__What you need to do__. Exclude the pictures, then quote exactly the lines from the one holding "The image size is (1239, 1093)." through the last line of the records.

__Source information__.
________________
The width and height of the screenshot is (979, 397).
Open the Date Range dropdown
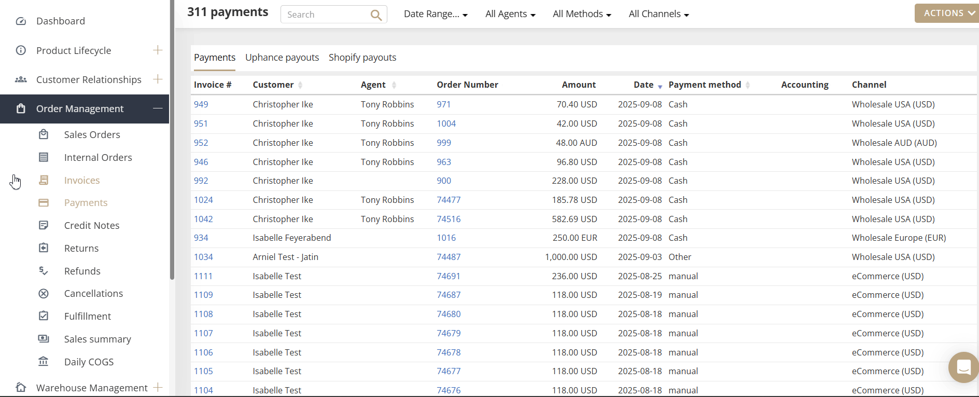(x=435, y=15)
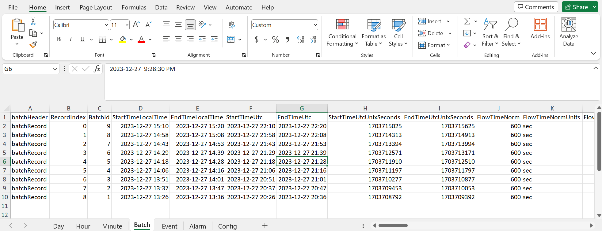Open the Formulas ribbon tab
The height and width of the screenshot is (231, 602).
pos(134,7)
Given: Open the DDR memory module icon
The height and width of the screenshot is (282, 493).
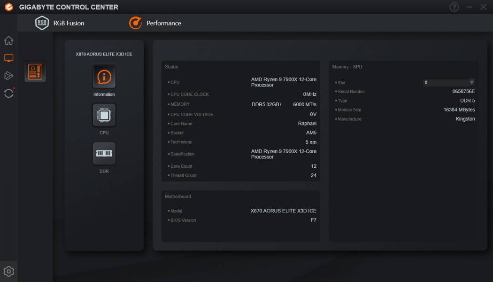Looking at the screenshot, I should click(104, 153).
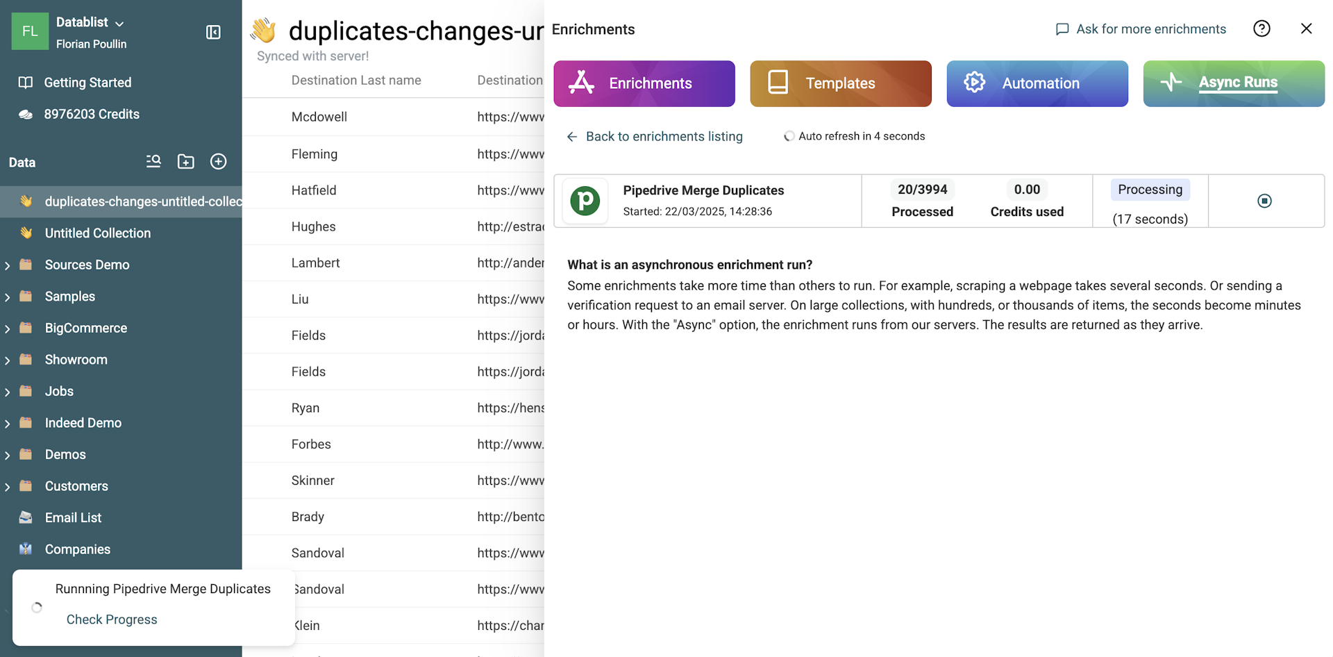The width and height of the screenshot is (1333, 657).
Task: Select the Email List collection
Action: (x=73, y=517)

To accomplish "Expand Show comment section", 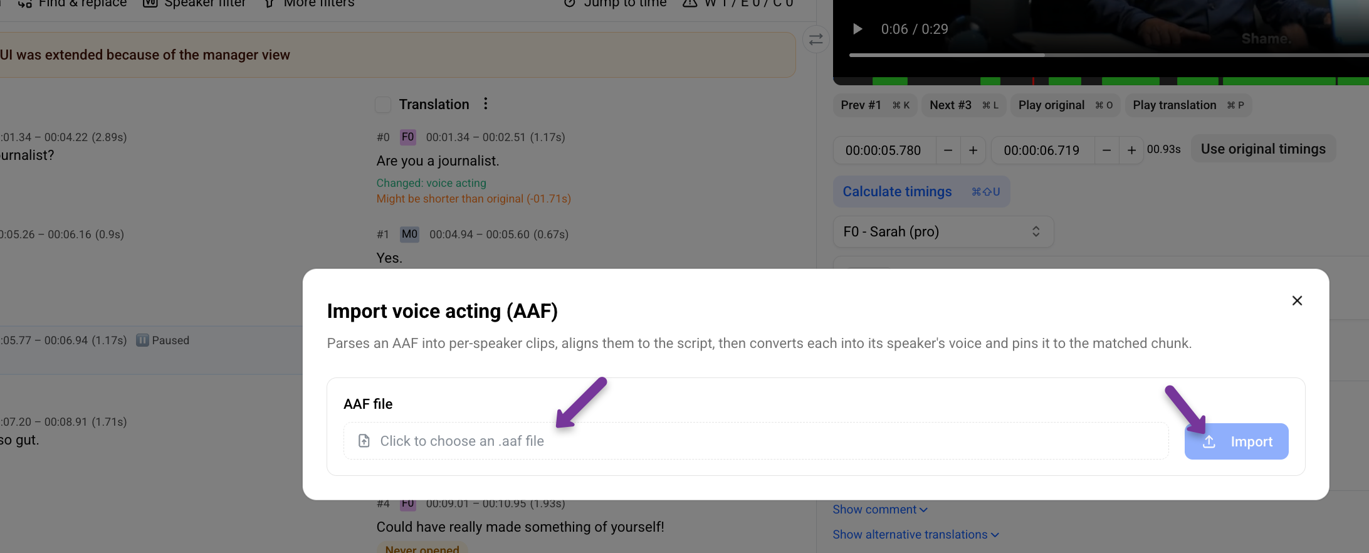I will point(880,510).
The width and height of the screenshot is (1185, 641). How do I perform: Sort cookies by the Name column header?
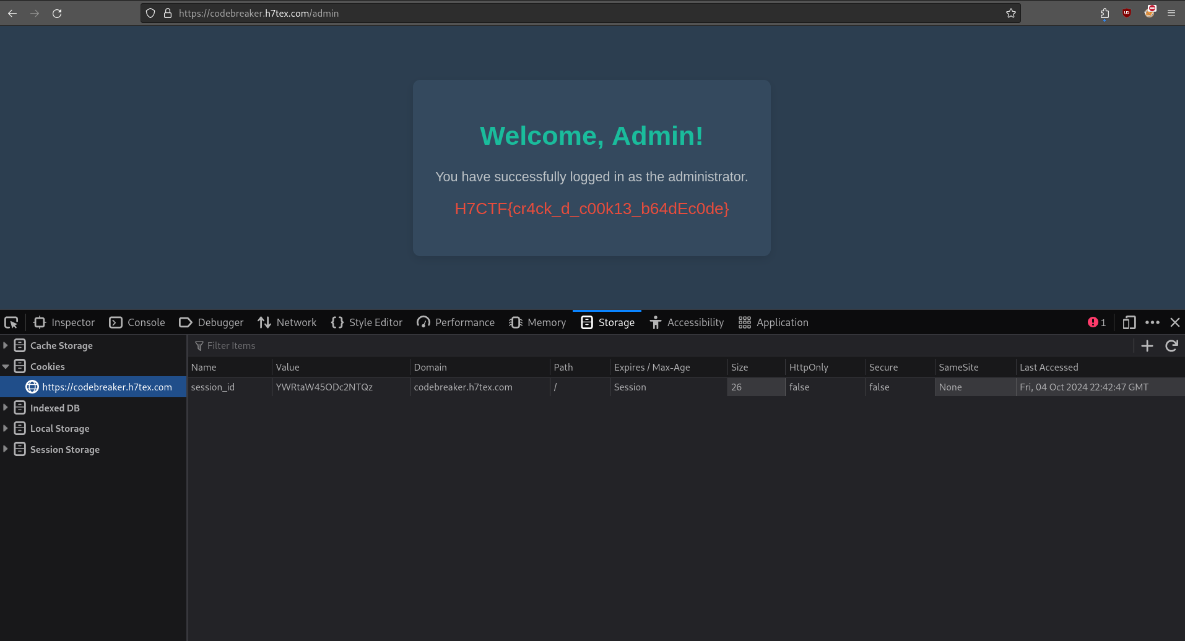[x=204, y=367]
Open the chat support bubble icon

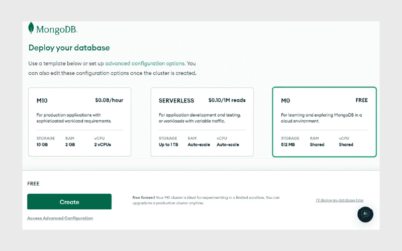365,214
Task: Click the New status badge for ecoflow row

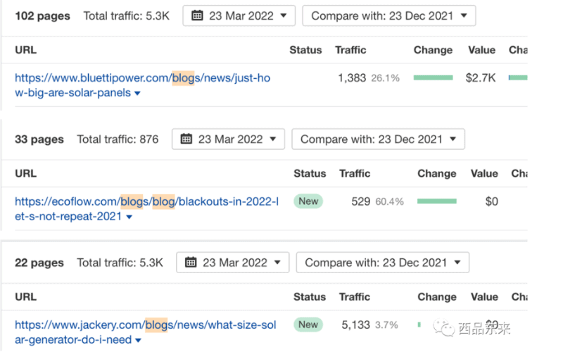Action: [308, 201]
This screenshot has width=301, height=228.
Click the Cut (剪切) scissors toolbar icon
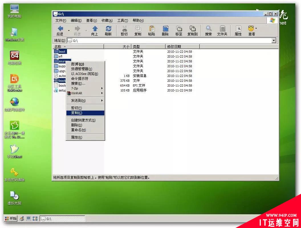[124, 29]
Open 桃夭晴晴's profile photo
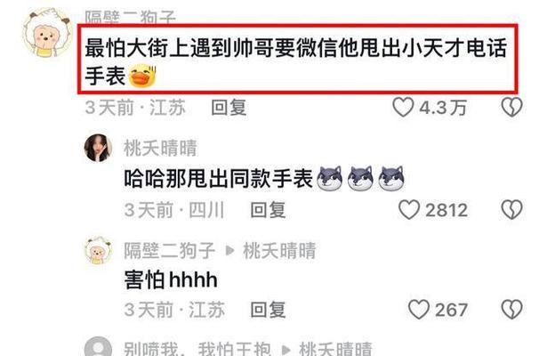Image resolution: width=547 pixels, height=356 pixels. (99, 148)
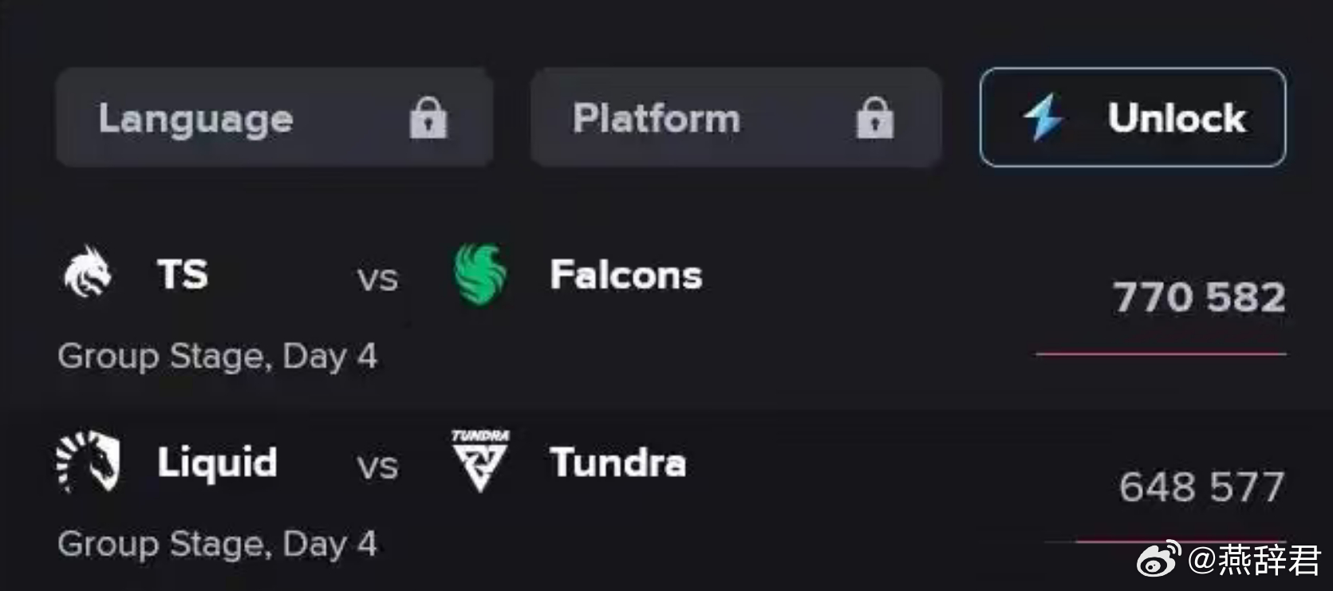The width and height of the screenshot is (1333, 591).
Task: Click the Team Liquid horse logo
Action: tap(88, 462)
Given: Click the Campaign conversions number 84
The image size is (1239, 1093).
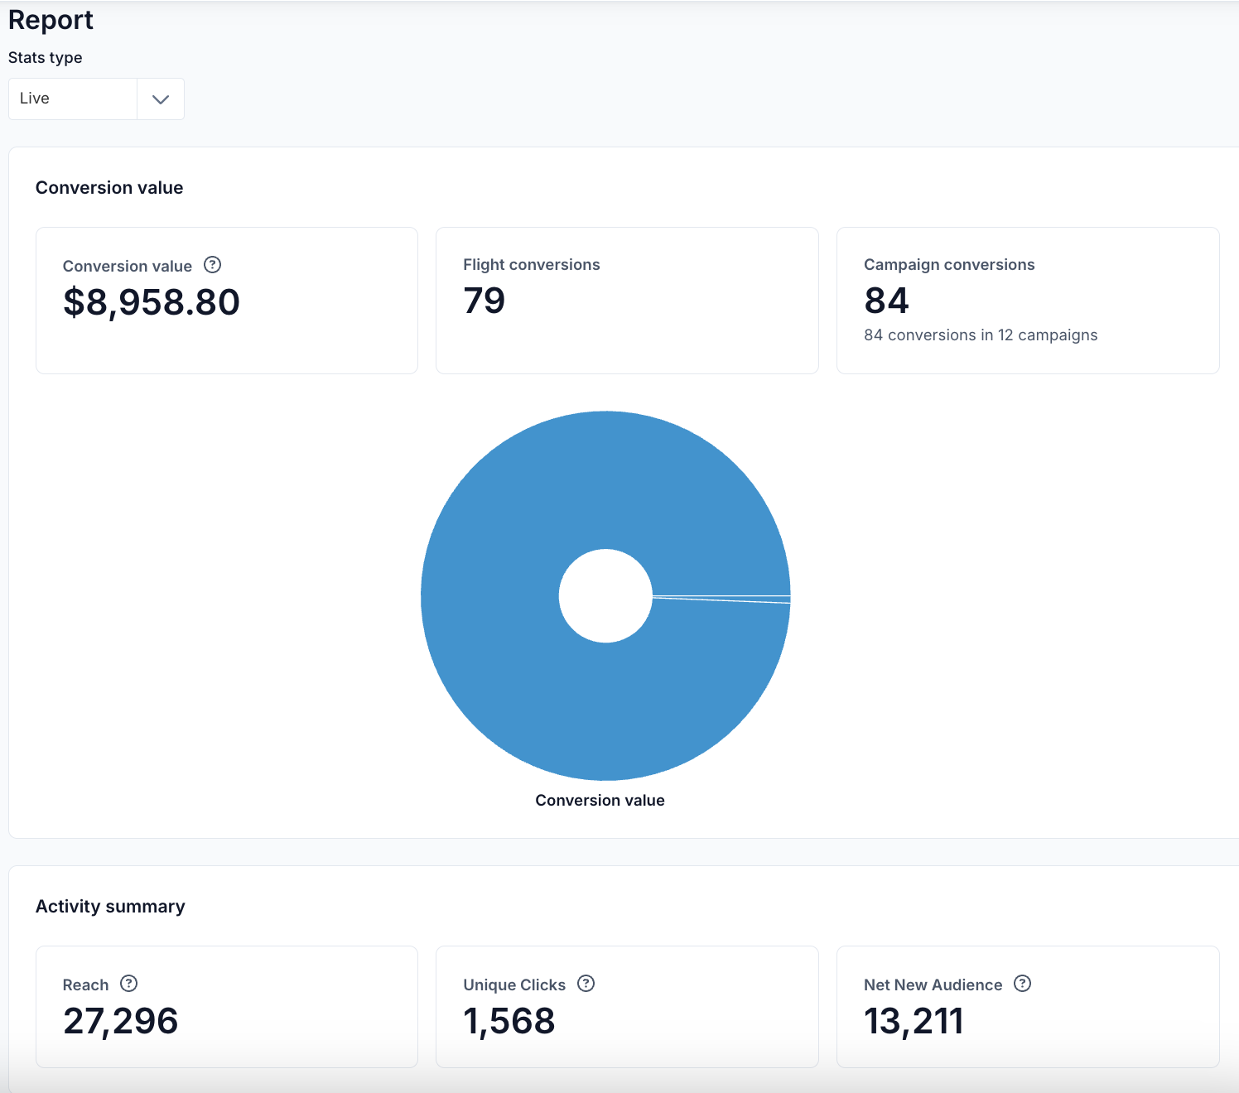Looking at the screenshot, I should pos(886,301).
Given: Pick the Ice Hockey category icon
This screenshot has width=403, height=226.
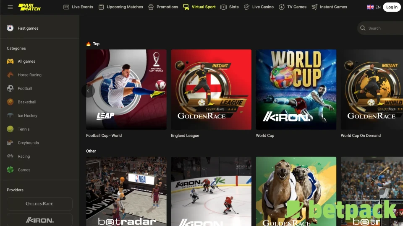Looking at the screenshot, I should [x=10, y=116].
________________
__Output for this task__.
The image size is (1239, 1093).
Looking at the screenshot, I should pos(886,301).
Given: Pick the Ice Hockey category icon
This screenshot has width=403, height=226.
Looking at the screenshot, I should [x=10, y=116].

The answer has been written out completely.